* _Bacaan yang Ditampilkan_
Tujuan perang adalah untuk menaklukkan lawan dan menetapkan persyaratan-persyaratan yang harus dipenuhi oleh pihak lawan.
Hukum perang bermaksud memberikan batas-batas penggunaan kekerasan untuk mengalahkan pihak lawan. Apabila hukum perang tidak diatur, ada kemungkinan akan terjadi kekejaman dan hak-hak asasi manusia tidak akan dihargai.
Hukum perang menentukan bahwa perbuatan-perbuatan kejam, seperti pembunuhan terhadap penduduk, perlakuan buruk terhadap para tawanan, menenggelamkan kapal niaga, merupakan perbuatan yang tidak sah.
Dalam beberapa hal hukum perang memiliki kelemahan, misalnya negara-negara yang bersengketa dapat mengadakan perang tanpa adanya pernyataan terlebih dahulu.

* _Item yang Tersedia_
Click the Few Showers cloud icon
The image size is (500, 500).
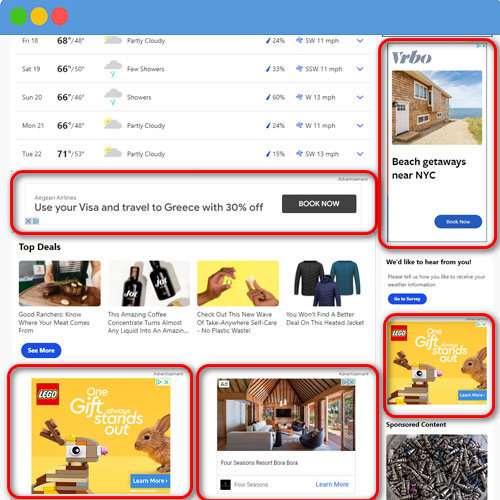(x=113, y=68)
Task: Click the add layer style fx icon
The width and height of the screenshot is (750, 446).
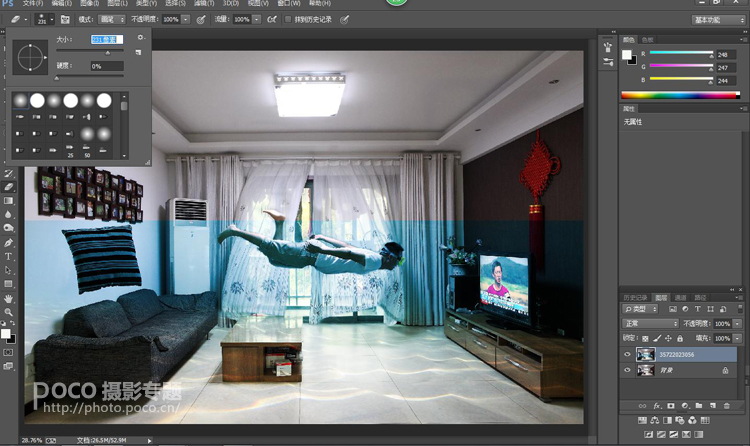Action: point(656,405)
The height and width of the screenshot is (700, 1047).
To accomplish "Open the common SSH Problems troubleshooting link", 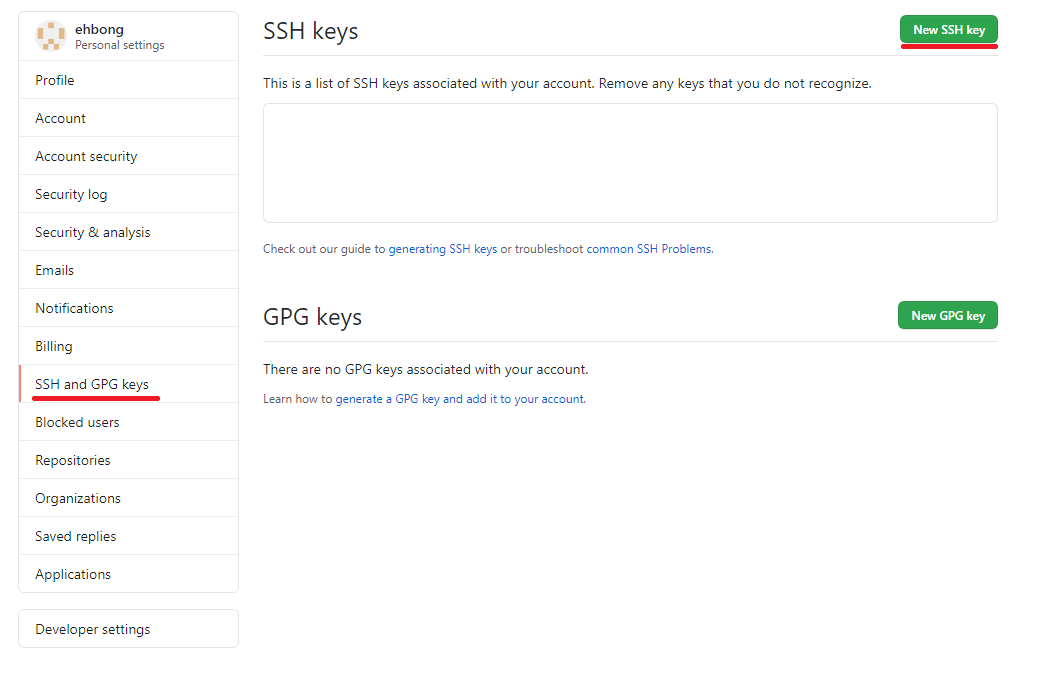I will (x=648, y=248).
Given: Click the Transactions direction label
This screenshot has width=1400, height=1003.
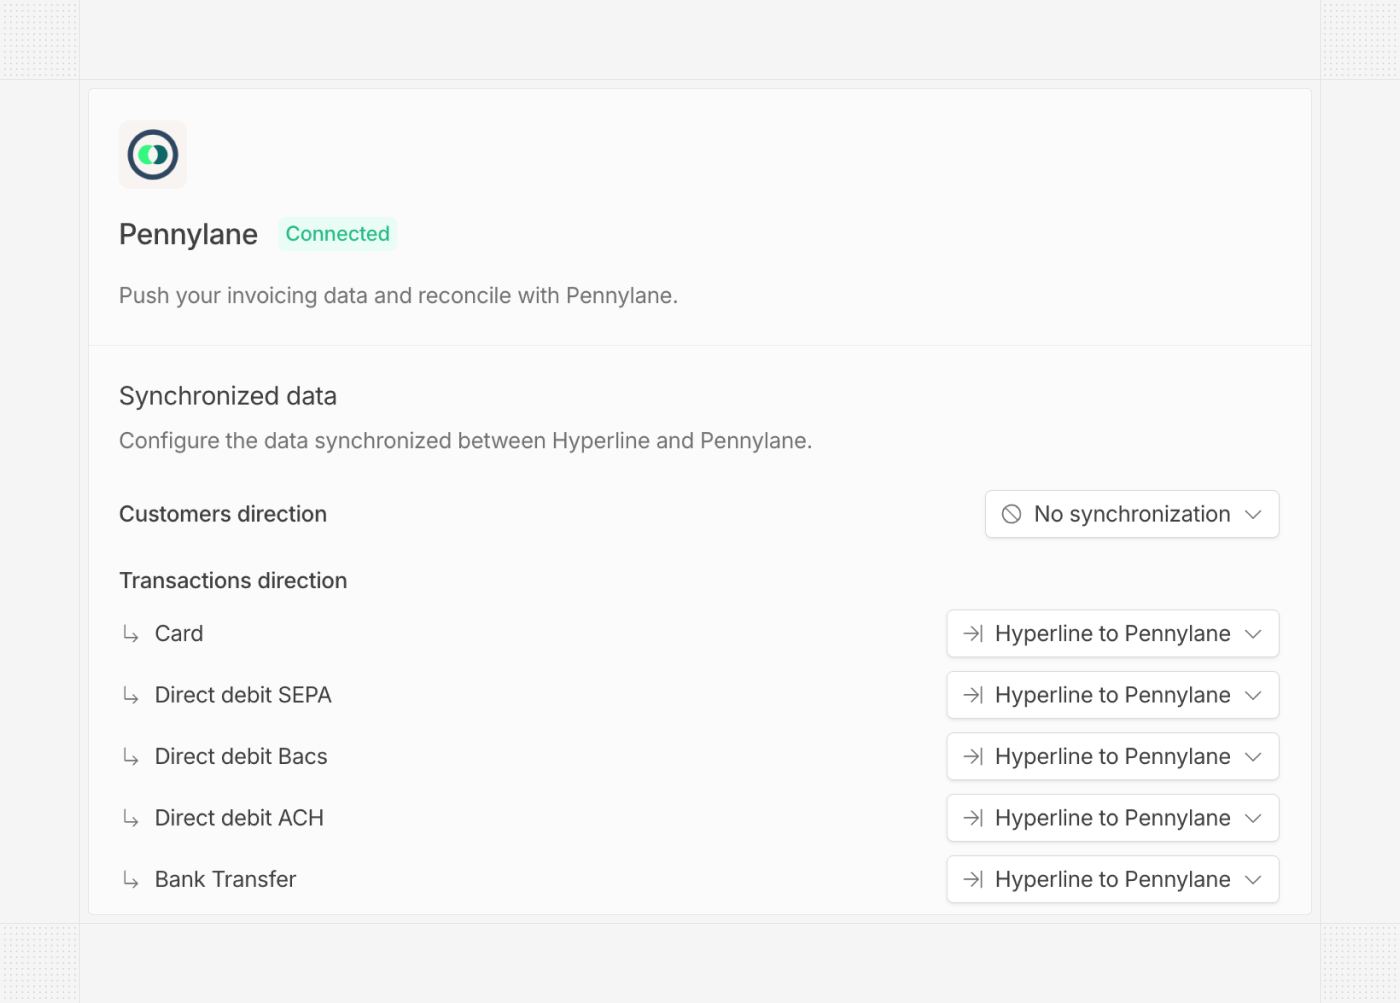Looking at the screenshot, I should (233, 581).
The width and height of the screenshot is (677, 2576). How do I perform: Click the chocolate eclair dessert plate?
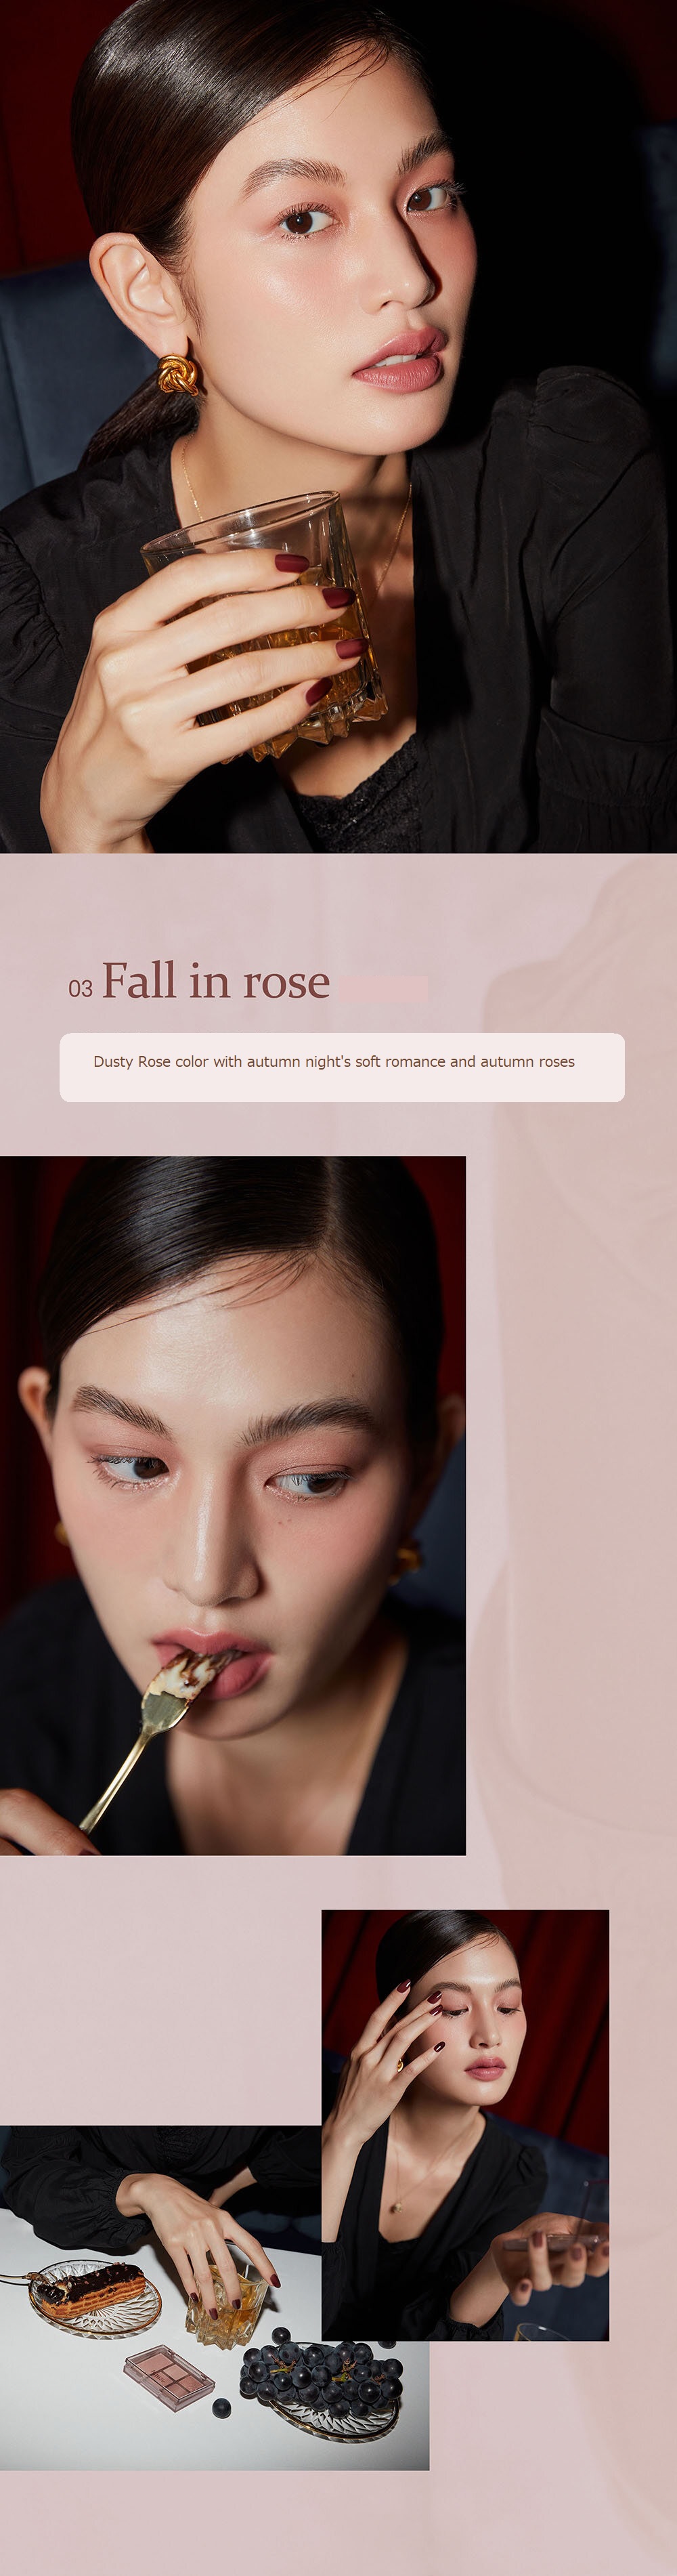(x=95, y=2299)

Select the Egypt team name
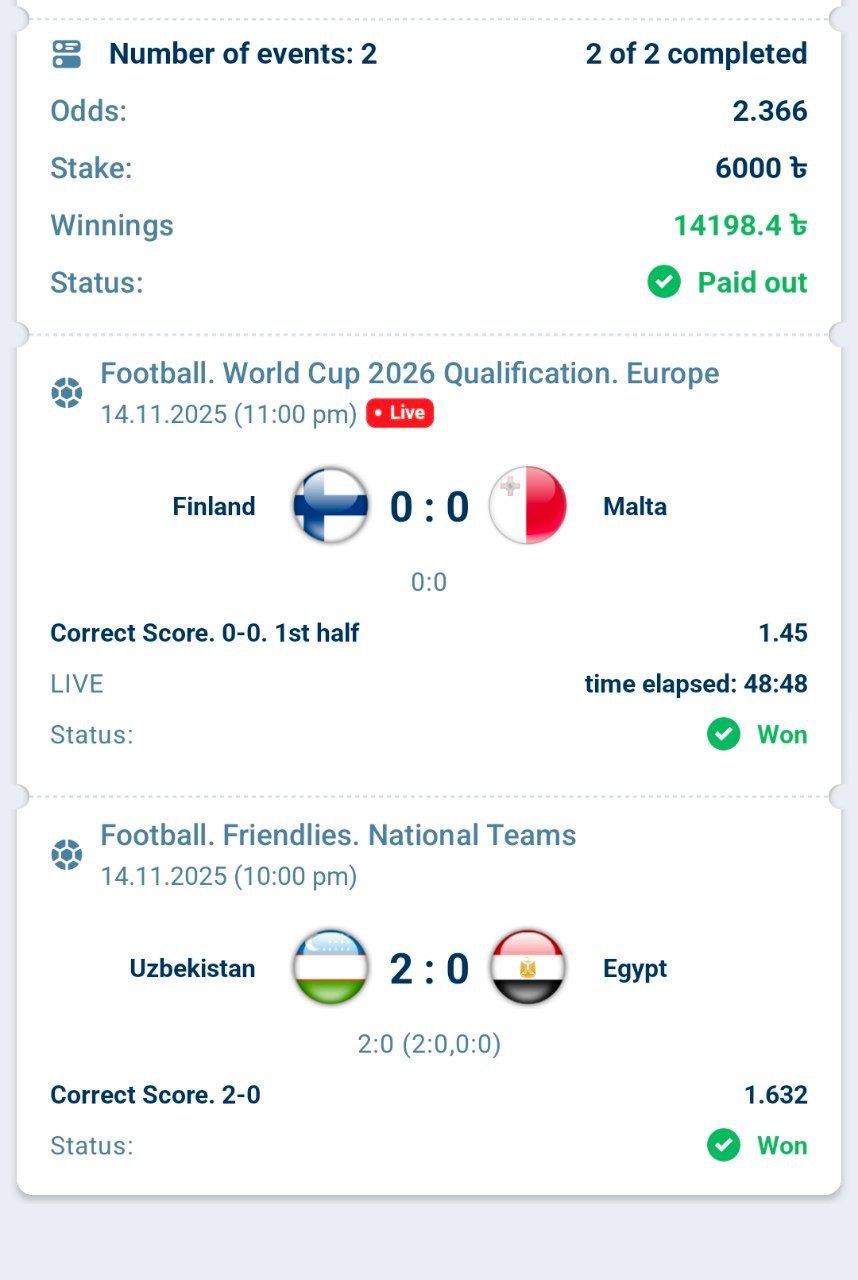[x=635, y=968]
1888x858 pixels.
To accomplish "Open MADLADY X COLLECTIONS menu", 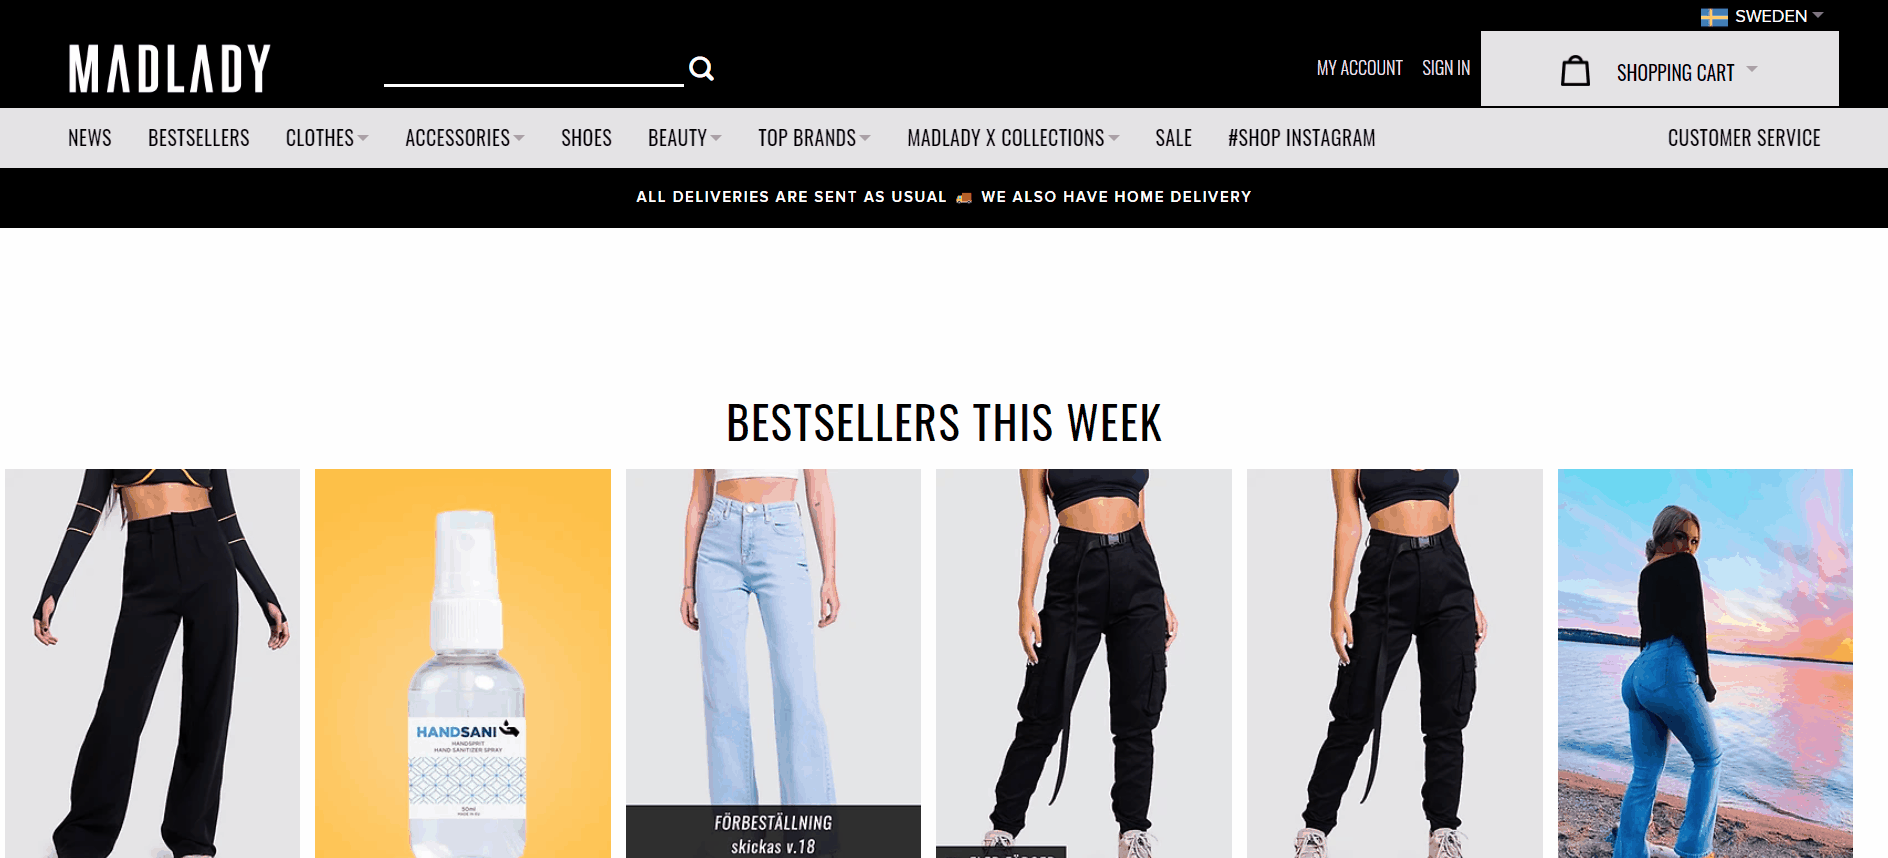I will (x=1013, y=138).
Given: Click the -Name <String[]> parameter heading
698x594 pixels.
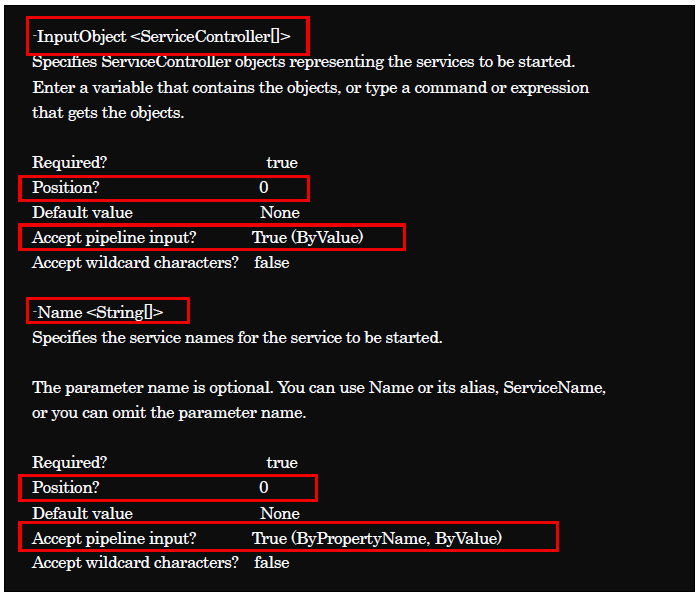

* _Arahan Singkat_
Lanjutkan bacaan tentang hukum perang mulai dari sesudah kalimat terakhirnya. Item di atas tidak diperlukan untuk latihan ini.

* _Hasil Latihan_
Tanpa hukum perang kekuasaan akan merajalela. Negara masih diakui mempunyai hak untuk berperang dalam hal-hal berikut.
- Apabila perang itu dilakukan sebagai sarana mempertahankan diri (self defence) yang dibenarkan oleh hukum internasional.
- Apabila perang itu dilakukan sebagai tindakan kolektif dalam rangka pelaksanaan kewajiban internasional yang berdasarkan suatu perjanjian internasional.
- Apabila perang itu dilakukan antarnegara yang merupakan pihak dalam Traktat Paris.
- Apabila perang itu dilakukan untuk melawan negara pihak dalam Traktat Paris yang melanggar traktat tersebut.
b. Retorsi
Retorsi adalah pembalasan dendam oleh suatu negara terhadap tindakantindakan tidak pantas yang dilakukan oleh negara lain.
Retorsi berupa perbuatan sah yang tidak bersahabat dalam batas wewenang dari negara yang terkena perbuatan tidak pantas itu.
Perbuatan retorsi itu antara lain penghapusan hakhak istimewa diplomatik, penurunan status hubungan diplomatik, dan penarikan kembali konsesi pajak atau tarif.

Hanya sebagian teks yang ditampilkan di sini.